La sventurata ovviamente ha risposto nell'unica maniera che poteva che entrambe le risposte sono SI.

Quindi, stando ad un rappresentante wind e interpolando:
Non potete usare le SIM wind in un oggetto che non sia un telefono cellulare.
Di fatto
e' sconsigliato usare le SIM wind in un router 3/4G
e' sconsigliato usare le SIM wind in un cellulare USB (per i rintronati: a' chiavett pe intennette)
e' sconsigliato usare le SIM wind in un'autoradio
e' sconsigliato usare le SIM wind in un antifurto
e' sconsigliato usare le SIM wind in un allarme antincendio
e' sconsigliato usare le SIM wind con arduino
e' sconsigliato usare le SIM wind in un giocattolo
e' sconsigliato usare le SIM wind in quel miliardo di cose che non sono un foxxuto cellulare.
Sappiatelo.

Passero' a lliad con le SIM familiari se l'offerta non sara' esageratamente costosa.

Sono pronto a mandarli, usando queste parole, “a fare in cxlo” se osano chiamarmi dopo la richiesta di migrazione delle 15 SIM.


6 commenti:

Anonimo ha detto...

C'è di peggio: se compri un router 4G di un famoso operatore di telefonia mobile, sulla scatola c'è scritto "Contiene SIM INTERNET con 5 euro precaricati". Poi scopri che questa "SIM Internet" in realtà è una sim voce+dati su cui è attiva la tariffa base voce attuale che prevede un costo settimanale di 50 centesimi per avere il traffico voce a un prezzo migliore. Su un router. Cioè loro pensano che sia sensato farti pagare 50 centesimi alla settimana per il traffico VOCE su un ROUTER! Fortunatamente chi ti vende questo coso è meno bastardo di chi lo produce e ti dice al momento dell'acquisto che c'è sotto questo inghippo, ma poi sono fatti tuoi chiamare i vari call center per disattivarla.

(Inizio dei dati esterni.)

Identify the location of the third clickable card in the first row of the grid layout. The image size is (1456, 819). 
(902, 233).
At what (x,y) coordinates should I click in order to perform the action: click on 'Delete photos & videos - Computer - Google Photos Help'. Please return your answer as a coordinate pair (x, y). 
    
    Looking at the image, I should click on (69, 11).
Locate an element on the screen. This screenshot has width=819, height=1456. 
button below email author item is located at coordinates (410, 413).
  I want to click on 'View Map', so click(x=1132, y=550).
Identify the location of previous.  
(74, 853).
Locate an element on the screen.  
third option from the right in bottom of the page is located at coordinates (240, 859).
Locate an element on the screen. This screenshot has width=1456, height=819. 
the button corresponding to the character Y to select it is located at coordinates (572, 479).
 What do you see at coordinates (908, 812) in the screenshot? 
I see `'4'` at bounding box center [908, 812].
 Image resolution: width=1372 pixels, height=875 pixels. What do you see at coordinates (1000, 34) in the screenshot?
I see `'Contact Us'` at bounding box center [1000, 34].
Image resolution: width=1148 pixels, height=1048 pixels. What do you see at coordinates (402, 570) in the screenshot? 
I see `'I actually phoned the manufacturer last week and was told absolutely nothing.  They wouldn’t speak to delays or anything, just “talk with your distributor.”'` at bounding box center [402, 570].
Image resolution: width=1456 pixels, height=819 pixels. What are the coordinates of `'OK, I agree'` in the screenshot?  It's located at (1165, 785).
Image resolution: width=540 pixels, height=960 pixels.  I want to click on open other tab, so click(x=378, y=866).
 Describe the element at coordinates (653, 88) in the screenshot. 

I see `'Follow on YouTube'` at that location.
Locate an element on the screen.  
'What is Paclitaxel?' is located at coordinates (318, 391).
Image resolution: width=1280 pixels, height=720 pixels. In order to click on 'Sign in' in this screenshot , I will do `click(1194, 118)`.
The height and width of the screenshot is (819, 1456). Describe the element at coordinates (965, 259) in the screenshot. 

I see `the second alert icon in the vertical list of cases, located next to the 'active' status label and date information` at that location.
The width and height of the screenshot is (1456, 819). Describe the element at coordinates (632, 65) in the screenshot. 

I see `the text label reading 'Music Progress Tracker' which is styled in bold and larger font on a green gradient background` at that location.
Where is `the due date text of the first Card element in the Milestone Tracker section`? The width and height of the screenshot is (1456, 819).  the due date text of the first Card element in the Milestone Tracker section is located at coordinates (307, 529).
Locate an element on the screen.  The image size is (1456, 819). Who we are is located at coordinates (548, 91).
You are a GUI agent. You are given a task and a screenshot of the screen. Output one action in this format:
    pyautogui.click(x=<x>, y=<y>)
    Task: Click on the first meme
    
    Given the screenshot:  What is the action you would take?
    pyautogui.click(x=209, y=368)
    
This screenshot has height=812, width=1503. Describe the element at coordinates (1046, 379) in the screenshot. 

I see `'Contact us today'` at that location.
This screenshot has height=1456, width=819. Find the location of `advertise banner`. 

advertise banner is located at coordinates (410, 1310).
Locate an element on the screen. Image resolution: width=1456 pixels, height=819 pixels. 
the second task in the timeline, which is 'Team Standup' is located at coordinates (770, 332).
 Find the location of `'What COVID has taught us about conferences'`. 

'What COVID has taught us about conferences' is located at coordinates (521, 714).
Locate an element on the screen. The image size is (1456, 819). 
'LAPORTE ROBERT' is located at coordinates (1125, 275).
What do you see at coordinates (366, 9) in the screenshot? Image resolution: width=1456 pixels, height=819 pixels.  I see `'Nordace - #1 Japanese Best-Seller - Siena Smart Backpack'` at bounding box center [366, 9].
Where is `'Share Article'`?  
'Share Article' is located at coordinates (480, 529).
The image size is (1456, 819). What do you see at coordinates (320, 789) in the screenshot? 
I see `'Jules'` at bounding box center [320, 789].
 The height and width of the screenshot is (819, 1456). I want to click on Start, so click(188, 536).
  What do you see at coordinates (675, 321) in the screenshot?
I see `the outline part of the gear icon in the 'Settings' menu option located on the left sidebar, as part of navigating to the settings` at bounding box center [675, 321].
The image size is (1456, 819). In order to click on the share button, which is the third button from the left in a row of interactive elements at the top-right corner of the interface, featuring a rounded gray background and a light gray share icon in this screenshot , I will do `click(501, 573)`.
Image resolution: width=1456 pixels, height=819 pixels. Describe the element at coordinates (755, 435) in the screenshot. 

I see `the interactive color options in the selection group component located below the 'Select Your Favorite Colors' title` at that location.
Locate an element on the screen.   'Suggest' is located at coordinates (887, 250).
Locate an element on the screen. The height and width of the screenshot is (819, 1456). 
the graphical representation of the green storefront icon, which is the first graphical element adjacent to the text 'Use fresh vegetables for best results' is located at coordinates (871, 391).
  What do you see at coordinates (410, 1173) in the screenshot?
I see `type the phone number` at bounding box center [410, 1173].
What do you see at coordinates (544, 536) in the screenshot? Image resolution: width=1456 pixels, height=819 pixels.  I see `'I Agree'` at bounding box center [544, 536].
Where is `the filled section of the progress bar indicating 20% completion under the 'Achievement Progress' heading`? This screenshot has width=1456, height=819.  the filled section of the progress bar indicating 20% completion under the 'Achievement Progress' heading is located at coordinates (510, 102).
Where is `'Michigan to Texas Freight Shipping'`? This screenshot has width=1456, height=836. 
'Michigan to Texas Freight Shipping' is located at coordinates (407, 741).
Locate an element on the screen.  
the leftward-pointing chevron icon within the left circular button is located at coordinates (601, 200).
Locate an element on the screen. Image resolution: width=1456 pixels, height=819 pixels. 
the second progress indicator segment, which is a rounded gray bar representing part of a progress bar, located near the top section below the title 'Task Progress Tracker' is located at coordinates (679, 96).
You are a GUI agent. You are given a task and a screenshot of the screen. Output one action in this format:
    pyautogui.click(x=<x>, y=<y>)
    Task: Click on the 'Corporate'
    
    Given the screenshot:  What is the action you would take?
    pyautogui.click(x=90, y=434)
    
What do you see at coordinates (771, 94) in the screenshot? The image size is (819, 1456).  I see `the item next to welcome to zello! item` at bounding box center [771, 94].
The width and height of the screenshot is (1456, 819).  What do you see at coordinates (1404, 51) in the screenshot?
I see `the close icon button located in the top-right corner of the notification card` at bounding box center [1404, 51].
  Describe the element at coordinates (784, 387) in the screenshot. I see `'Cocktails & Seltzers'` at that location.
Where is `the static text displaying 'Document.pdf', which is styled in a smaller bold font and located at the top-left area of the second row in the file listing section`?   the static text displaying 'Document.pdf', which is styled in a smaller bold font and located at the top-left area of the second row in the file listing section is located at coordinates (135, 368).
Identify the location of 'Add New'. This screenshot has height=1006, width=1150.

C'è poi la storia della compagnia che ti rimodula due volte la tariffa e poi applica conguagli per il cambio dell'IVA, ma sul sito lasciano le informazioni "ufficiali" della vecchia tariffa. Ovviamente chiedi un rimborso in quanto la tariffazione applicata non è conforme con quella sul sito, ti dicono "no è conforme", gli chiedi "ok allora ditemi quanto spendo al minuto e di scatto" e loro prima ti mettono giù il telefono (call center di cui sopra) poi devi riaprire la contesa tipo quattro volte finché dopo mail minatorie e grida al telefono riescono a darti il costo effettivo aggiornato della tariffa che tu stai pagando. E sul sito ancora riportano i dati sbagliati :D

Nomen ha detto...

Non è solo la Wind: a me la Vodafone ha appena aggiunto un cannone al mio piano tariffario, obbligandomi a passare a uno molto più costoso.

Anonimo ha detto...

Idem con TIM, la mia vecchia ricaricabile che ormai uso come sim di scorta è diventata unilateralmente a canone, non bastavano gli N euro obbligatori che dovevo caricare ogni anno per non farla scadere

OlatusRooc ha detto...

Ma che tipologia di contratto hai? Una linea dati m2m? Oppure privata? Se è la seconda daranno per scontato che userai la sim in un telefono (od un tablet). Così come quando ti fanno il contratto della linea fissa danno per scontato che tu non la userai per metterci dietro un server , perchè (quasi) nessuno lo fa.
Nonostante si possa fare e ci siano certi casi per cui sia una buona idea. Maledetta banda in upload stretta!

Max De Poli ha detto...

Devi metterti nell'ordine di idee che questa gente si rivolge commercialmente a una banda di ritardati che utilizza come parametro per scegliere il fornitore di servizio il numero di zeri sul cachet della starlette del cazzo scritturata per le loro campagne promozionali da centinaia di milioni di euro a botta.

I loro servizi sono tutti misurati al millimetro per il minorato mentale medio che vede tette-compra contratto.

Vuoi fare un uso altamente tecnico e specifico delle funzionalità? Eh, sfiga, saremo in 5 a volerlo in tutta italia, la maggioranza schiacciante vuole solo giga gratis per sempre, e giustamente le telco si focalizzano a pelare quelli.

Anonimo ha detto...

Tutto il mondo è paese!
In Germania le cose non sono poi tanto diverse, anzi, con la quasi totalità dei contratti che hanno durata di 24 mesi, possono essere pure peggio.